Generative AI has been gaining significant attention from society. As a result, many individuals have become interested in related resources and seek to uncover the background and secrets behind its impressive performance. The goal of AI generated content (AIGC) is to make the content creation process more efficient and accessible, allowing for the production of high-quality content at a faster pace. AIGC is achieved by extracting and understanding intent information from instructions provided by humans and generating the content according to its knowledge and intent information. 

In recent years, large-scale models have become increasingly important in AIGC as they provide better intent extraction and, thus, improved generation results. Furthermore, with the growth of data and the size of the models, the distribution that the model can learn becomes more comprehensive and closer to reality, leading to more realistic and high-quality content generation.  

However, there is a giant boom in the generative AI sphere, but it is not a recent phenomenon. Generative AI models have been present for quite some time but are not known to many. In recent years, large-scale models have become increasingly important in AIGC as they provide better intent extraction and, thus, improved generation results.

The evolution 

Generative models have a long history in artificial intelligence, dating back to the 1950s with the development of hidden markov models (HMMs) and gaussian mixture models (GMMs). These models generated sequential data such as speech and time series. With the advent of deep learning, generative models saw significant improvements in performance. 

In natural language processing (NLP), a traditional method to generate sentences is to learn word distribution using N-gram language modelling and then search for the best sequence. However, this method cannot effectively adapt to long sentences. This issue was tackled by introducing RNNs for language modelling tasks.  

The advent of generative AI models in various domains has followed different paths, but eventually, the intersection emerged: the transformer architecture. Introduced by Vaswani et al. for NLP tasks in 2017, Transformer was later applied in computer vision and then became the dominant backbone for many generative models in various domains. 

History of generative AI in CV, NLP and VL.

Stored data entries
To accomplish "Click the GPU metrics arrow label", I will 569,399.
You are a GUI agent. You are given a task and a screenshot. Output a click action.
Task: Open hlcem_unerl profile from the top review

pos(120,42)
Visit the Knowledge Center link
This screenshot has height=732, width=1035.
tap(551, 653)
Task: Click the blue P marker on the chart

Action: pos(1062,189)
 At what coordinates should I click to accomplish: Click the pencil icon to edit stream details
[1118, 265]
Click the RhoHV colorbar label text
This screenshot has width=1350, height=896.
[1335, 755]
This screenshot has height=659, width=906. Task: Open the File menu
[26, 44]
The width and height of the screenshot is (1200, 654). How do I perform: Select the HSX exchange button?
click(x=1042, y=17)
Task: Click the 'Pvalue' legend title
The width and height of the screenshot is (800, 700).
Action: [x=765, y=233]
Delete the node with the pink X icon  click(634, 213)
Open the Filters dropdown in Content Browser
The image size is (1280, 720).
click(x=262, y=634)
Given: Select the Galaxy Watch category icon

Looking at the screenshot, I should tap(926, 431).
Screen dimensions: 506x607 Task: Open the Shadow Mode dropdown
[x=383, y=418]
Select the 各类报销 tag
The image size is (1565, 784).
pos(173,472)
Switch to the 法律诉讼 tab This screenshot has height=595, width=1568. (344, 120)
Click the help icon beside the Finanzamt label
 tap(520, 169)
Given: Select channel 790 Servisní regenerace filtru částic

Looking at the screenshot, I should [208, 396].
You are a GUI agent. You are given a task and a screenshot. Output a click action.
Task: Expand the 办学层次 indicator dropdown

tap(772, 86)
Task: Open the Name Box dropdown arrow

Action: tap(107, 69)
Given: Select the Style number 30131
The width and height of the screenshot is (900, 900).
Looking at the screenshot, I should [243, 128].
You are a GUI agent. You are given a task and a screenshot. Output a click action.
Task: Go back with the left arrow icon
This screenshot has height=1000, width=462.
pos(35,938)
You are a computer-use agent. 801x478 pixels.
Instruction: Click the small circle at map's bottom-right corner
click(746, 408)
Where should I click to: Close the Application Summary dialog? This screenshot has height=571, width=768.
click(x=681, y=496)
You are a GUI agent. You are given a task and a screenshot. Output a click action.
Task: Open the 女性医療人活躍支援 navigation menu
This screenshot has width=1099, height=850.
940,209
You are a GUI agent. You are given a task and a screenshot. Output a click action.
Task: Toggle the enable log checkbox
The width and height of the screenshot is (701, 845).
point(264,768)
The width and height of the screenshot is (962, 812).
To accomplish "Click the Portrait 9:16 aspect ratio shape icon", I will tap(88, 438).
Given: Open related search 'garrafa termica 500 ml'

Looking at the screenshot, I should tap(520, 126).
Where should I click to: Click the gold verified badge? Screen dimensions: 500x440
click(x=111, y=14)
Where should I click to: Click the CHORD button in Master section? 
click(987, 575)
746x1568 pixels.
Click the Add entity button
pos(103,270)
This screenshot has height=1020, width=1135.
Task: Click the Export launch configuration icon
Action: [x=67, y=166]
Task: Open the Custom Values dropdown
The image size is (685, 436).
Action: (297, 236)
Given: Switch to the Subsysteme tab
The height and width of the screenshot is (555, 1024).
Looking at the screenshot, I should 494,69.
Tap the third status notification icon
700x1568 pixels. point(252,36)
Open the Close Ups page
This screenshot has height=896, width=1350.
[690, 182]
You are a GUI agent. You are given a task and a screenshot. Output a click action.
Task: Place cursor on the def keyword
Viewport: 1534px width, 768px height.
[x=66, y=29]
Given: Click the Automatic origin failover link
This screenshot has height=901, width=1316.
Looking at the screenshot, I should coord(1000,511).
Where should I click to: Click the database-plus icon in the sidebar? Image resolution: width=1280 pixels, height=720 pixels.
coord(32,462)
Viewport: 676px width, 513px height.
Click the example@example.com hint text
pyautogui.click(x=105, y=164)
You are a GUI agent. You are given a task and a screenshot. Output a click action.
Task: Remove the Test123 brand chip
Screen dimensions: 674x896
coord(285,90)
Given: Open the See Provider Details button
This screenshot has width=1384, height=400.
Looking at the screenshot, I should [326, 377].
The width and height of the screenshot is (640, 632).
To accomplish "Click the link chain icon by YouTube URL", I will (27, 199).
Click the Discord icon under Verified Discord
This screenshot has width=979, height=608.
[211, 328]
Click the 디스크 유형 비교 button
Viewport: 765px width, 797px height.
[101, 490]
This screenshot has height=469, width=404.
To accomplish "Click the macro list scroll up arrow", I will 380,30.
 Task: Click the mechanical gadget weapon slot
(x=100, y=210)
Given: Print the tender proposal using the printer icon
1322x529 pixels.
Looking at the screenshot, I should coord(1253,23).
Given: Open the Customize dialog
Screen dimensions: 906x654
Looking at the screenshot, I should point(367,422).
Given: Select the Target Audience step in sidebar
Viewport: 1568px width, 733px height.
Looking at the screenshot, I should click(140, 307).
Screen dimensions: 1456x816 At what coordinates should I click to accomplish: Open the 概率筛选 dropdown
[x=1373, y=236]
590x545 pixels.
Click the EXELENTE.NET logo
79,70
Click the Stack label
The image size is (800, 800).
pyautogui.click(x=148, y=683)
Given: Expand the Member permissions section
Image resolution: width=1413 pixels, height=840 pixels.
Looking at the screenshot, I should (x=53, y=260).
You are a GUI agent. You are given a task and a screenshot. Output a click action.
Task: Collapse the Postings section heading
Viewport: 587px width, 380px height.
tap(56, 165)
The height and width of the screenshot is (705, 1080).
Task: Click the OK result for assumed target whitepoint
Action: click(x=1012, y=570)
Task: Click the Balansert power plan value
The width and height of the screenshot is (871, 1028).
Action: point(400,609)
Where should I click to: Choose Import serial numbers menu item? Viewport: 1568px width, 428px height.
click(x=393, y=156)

Instructions for the task.
Write out the whole generative AI text from above, word for word.

Problem solution.
Generative AI has been gaining significant attention from society. As a result, many individuals have become interested in related resources and seek to uncover the background and secrets behind its impressive performance. The goal of AI generated content (AIGC) is to make the content creation process more efficient and accessible, allowing for the production of high-quality content at a faster pace. AIGC is achieved by extracting and understanding intent information from instructions provided by humans and generating the content according to its knowledge and intent information. 

In recent years, large-scale models have become increasingly important in AIGC as they provide better intent extraction and, thus, improved generation results. Furthermore, with the growth of data and the size of the models, the distribution that the model can learn becomes more comprehensive and closer to reality, leading to more realistic and high-quality content generation.  

However, there is a giant boom in the generative AI sphere, but it is not a recent phenomenon. Generative AI models have been present for quite some time but are not known to many. In recent years, large-scale models have become increasingly important in AIGC as they provide better intent extraction and, thus, improved generation results.

The evolution 

Generative models have a long history in artificial intelligence, dating back to the 1950s with the development of hidden markov models (HMMs) and gaussian mixture models (GMMs). These models generated sequential data such as speech and time series. With the advent of deep learning, generative models saw significant improvements in performance. 

In natural language processing (NLP), a traditional method to generate sentences is to learn word distribution using N-gram language modelling and then search for the best sequence. However, this method cannot effectively adapt to long sentences. This issue was tackled by introducing RNNs for language modelling tasks.  

The advent of generative AI models in various domains has followed different paths, but eventually, the intersection emerged: the transformer architecture. Introduced by Vaswani et al. for NLP tasks in 2017, Transformer was later applied in computer vision and then became the dominant backbone for many generative models in various domains. 

History of generative AI in CV, NLP and VL.